The listing below should be copied in full, word for word.

---- ENTRIES PROVIDED

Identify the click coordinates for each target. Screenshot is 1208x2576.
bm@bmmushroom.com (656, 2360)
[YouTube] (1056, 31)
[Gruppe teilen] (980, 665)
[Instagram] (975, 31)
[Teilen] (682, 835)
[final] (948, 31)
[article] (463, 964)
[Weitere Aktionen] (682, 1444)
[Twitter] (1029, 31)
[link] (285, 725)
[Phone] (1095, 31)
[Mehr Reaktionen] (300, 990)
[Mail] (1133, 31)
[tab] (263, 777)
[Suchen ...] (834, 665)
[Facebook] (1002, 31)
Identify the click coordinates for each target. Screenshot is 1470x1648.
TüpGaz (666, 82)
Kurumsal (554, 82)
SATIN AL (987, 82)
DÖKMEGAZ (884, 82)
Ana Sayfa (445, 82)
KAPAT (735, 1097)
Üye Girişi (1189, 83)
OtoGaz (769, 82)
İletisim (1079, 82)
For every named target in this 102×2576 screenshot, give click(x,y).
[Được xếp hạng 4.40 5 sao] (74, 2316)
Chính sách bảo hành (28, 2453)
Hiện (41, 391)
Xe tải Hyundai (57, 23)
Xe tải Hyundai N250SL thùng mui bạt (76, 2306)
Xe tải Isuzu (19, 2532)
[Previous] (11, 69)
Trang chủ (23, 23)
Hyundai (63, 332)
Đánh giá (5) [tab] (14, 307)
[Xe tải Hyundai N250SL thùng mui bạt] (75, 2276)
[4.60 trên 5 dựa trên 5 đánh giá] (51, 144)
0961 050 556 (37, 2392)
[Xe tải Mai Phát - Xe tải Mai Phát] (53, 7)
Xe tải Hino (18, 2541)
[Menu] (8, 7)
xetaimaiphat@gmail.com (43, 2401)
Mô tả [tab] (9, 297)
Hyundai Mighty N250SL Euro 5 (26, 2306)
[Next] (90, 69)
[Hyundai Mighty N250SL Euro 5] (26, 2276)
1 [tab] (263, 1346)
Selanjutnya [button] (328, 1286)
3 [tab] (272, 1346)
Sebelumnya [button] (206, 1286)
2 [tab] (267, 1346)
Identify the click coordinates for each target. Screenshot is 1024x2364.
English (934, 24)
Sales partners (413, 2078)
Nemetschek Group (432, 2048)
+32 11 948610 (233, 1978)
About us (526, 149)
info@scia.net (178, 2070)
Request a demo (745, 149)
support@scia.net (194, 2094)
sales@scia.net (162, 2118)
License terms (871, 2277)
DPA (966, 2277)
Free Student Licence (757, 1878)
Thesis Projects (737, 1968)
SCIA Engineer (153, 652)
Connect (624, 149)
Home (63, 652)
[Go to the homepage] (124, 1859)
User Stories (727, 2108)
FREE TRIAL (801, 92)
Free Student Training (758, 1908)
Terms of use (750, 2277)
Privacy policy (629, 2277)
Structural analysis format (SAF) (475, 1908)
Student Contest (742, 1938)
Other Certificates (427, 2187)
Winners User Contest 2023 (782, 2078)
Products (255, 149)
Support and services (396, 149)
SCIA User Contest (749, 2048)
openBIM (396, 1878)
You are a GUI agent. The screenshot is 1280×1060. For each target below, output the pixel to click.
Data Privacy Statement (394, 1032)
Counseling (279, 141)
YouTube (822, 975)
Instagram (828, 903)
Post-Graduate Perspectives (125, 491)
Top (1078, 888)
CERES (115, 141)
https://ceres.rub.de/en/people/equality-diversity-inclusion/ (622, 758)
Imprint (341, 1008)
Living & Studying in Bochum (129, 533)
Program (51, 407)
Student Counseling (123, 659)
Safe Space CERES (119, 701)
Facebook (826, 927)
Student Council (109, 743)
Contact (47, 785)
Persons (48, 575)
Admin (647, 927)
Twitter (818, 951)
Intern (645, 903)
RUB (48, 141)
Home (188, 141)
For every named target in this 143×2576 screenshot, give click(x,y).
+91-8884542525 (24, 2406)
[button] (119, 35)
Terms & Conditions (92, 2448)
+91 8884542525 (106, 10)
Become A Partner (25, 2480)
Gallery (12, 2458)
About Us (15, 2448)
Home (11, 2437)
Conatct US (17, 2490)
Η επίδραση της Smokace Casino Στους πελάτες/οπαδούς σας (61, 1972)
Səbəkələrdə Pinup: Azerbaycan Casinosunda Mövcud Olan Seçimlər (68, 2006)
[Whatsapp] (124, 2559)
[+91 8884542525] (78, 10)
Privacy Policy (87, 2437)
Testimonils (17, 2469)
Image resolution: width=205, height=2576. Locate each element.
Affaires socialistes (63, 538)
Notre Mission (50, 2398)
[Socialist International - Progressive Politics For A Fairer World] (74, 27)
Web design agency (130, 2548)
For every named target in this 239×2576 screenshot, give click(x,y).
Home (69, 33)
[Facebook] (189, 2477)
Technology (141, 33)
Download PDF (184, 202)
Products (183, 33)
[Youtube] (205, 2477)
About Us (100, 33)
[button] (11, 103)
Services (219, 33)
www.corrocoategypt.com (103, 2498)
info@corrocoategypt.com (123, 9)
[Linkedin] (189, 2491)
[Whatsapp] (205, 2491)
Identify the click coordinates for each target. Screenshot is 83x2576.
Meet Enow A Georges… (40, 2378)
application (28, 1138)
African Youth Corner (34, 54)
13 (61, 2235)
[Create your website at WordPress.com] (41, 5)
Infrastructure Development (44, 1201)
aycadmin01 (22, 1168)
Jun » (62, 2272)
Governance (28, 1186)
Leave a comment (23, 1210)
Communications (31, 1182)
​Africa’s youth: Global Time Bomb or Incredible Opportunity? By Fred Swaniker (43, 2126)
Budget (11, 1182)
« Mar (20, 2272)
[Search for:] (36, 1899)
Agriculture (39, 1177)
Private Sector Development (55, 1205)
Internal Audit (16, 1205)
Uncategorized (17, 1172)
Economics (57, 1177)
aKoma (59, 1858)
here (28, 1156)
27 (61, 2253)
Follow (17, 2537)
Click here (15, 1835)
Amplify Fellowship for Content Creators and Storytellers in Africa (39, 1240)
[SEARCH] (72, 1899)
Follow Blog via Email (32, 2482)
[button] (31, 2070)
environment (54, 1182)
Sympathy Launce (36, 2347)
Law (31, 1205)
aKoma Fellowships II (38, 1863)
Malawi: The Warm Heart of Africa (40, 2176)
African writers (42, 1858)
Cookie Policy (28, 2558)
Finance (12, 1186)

--------

**TASK RESULT**
Identify the click coordinates for each target. Screenshot is 1208x2576.
bm@bmmushroom.com (656, 2360)
[YouTube] (1056, 31)
[Gruppe teilen] (980, 665)
[Instagram] (975, 31)
[Teilen] (682, 835)
[final] (948, 31)
[article] (463, 964)
[Weitere Aktionen] (682, 1444)
[Twitter] (1029, 31)
[link] (285, 725)
[Phone] (1095, 31)
[Mehr Reaktionen] (300, 990)
[Mail] (1133, 31)
[tab] (263, 777)
[Suchen ...] (834, 665)
[Facebook] (1002, 31)
Identify the click coordinates for each target. Screenshot is 1470x1648.
TüpGaz (666, 82)
Kurumsal (554, 82)
SATIN AL (987, 82)
DÖKMEGAZ (884, 82)
Ana Sayfa (445, 82)
KAPAT (735, 1097)
Üye Girişi (1189, 83)
OtoGaz (769, 82)
İletisim (1079, 82)
For every named target in this 102×2576 screenshot, give click(x,y).
[Được xếp hạng 4.40 5 sao] (74, 2316)
Chính sách bảo hành (28, 2453)
Hiện (41, 391)
Xe tải Hyundai (57, 23)
Xe tải Hyundai N250SL thùng mui bạt (76, 2306)
Xe tải Isuzu (19, 2532)
[Previous] (11, 69)
Trang chủ (23, 23)
Hyundai (63, 332)
Đánh giá (5) [tab] (14, 307)
[Xe tải Hyundai N250SL thùng mui bạt] (75, 2276)
[4.60 trên 5 dựa trên 5 đánh giá] (51, 144)
0961 050 556 (37, 2392)
[Xe tải Mai Phát - Xe tải Mai Phát] (53, 7)
Xe tải Hino (18, 2541)
[Menu] (8, 7)
xetaimaiphat@gmail.com (43, 2401)
Mô tả [tab] (9, 297)
Hyundai Mighty N250SL Euro 5 (26, 2306)
[Next] (90, 69)
[Hyundai Mighty N250SL Euro 5] (26, 2276)
1 [tab] (263, 1346)
Selanjutnya [button] (328, 1286)
3 [tab] (272, 1346)
Sebelumnya [button] (206, 1286)
2 [tab] (267, 1346)
Identify the click coordinates for each target. Screenshot is 1024x2364.
English (934, 24)
Sales partners (413, 2078)
Nemetschek Group (432, 2048)
+32 11 948610 (233, 1978)
About us (526, 149)
info@scia.net (178, 2070)
Request a demo (745, 149)
support@scia.net (194, 2094)
sales@scia.net (162, 2118)
License terms (871, 2277)
DPA (966, 2277)
Free Student Licence (757, 1878)
Thesis Projects (737, 1968)
SCIA Engineer (153, 652)
Connect (624, 149)
Home (63, 652)
[Go to the homepage] (124, 1859)
User Stories (727, 2108)
FREE TRIAL (801, 92)
Free Student Training (758, 1908)
Terms of use (750, 2277)
Privacy policy (629, 2277)
Structural analysis format (SAF) (475, 1908)
Student Contest (742, 1938)
Other Certificates (427, 2187)
Winners User Contest 2023 (782, 2078)
Products (255, 149)
Support and services (396, 149)
SCIA User Contest (749, 2048)
openBIM (396, 1878)
You are a GUI agent. The screenshot is 1280×1060. For each target below, output the pixel to click.
Data Privacy Statement (394, 1032)
Counseling (279, 141)
YouTube (822, 975)
Instagram (828, 903)
Post-Graduate Perspectives (125, 491)
Top (1078, 888)
CERES (115, 141)
https://ceres.rub.de/en/people/equality-diversity-inclusion/ (622, 758)
Imprint (341, 1008)
Living & Studying in Bochum (129, 533)
Program (51, 407)
Student Counseling (123, 659)
Safe Space CERES (119, 701)
Facebook (826, 927)
Student Council (109, 743)
Contact (47, 785)
Persons (48, 575)
Admin (647, 927)
Twitter (818, 951)
Intern (645, 903)
RUB (48, 141)
Home (188, 141)
For every named target in this 143×2576 screenshot, give click(x,y).
+91-8884542525 (24, 2406)
[button] (119, 35)
Terms & Conditions (92, 2448)
+91 8884542525 (106, 10)
Become A Partner (25, 2480)
Gallery (12, 2458)
About Us (15, 2448)
Home (11, 2437)
Conatct US (17, 2490)
Η επίδραση της Smokace Casino Στους πελάτες/οπαδούς σας (61, 1972)
Səbəkələrdə Pinup: Azerbaycan Casinosunda Mövcud Olan Seçimlər (68, 2006)
[Whatsapp] (124, 2559)
[+91 8884542525] (78, 10)
Privacy Policy (87, 2437)
Testimonils (17, 2469)
Image resolution: width=205, height=2576. Locate each element.
Affaires socialistes (63, 538)
Notre Mission (50, 2398)
[Socialist International - Progressive Politics For A Fairer World] (74, 27)
Web design agency (130, 2548)
For every named target in this 239×2576 screenshot, give click(x,y).
Home (69, 33)
[Facebook] (189, 2477)
Technology (141, 33)
Download PDF (184, 202)
Products (183, 33)
[Youtube] (205, 2477)
About Us (100, 33)
[button] (11, 103)
Services (219, 33)
www.corrocoategypt.com (103, 2498)
info@corrocoategypt.com (123, 9)
[Linkedin] (189, 2491)
[Whatsapp] (205, 2491)
Identify the click coordinates for each target. Screenshot is 83x2576.
Meet Enow A Georges… (40, 2378)
application (28, 1138)
African Youth Corner (34, 54)
13 (61, 2235)
[Create your website at WordPress.com] (41, 5)
Infrastructure Development (44, 1201)
aycadmin01 (22, 1168)
Jun » (62, 2272)
Governance (28, 1186)
Leave a comment (23, 1210)
Communications (31, 1182)
​Africa’s youth: Global Time Bomb or Incredible Opportunity? By Fred Swaniker (43, 2126)
Budget (11, 1182)
« Mar (20, 2272)
[Search for:] (36, 1899)
Agriculture (39, 1177)
Private Sector Development (55, 1205)
Internal Audit (16, 1205)
Uncategorized (17, 1172)
Economics (57, 1177)
aKoma (59, 1858)
here (28, 1156)
27 (61, 2253)
Follow (17, 2537)
Click here (15, 1835)
Amplify Fellowship for Content Creators and Storytellers in Africa (39, 1240)
[SEARCH] (72, 1899)
Follow Blog via Email (32, 2482)
[button] (31, 2070)
environment (54, 1182)
Sympathy Launce (36, 2347)
Law (31, 1205)
aKoma Fellowships II (38, 1863)
Malawi: The Warm Heart of Africa (40, 2176)
African writers (42, 1858)
Cookie Policy (28, 2558)
Finance (12, 1186)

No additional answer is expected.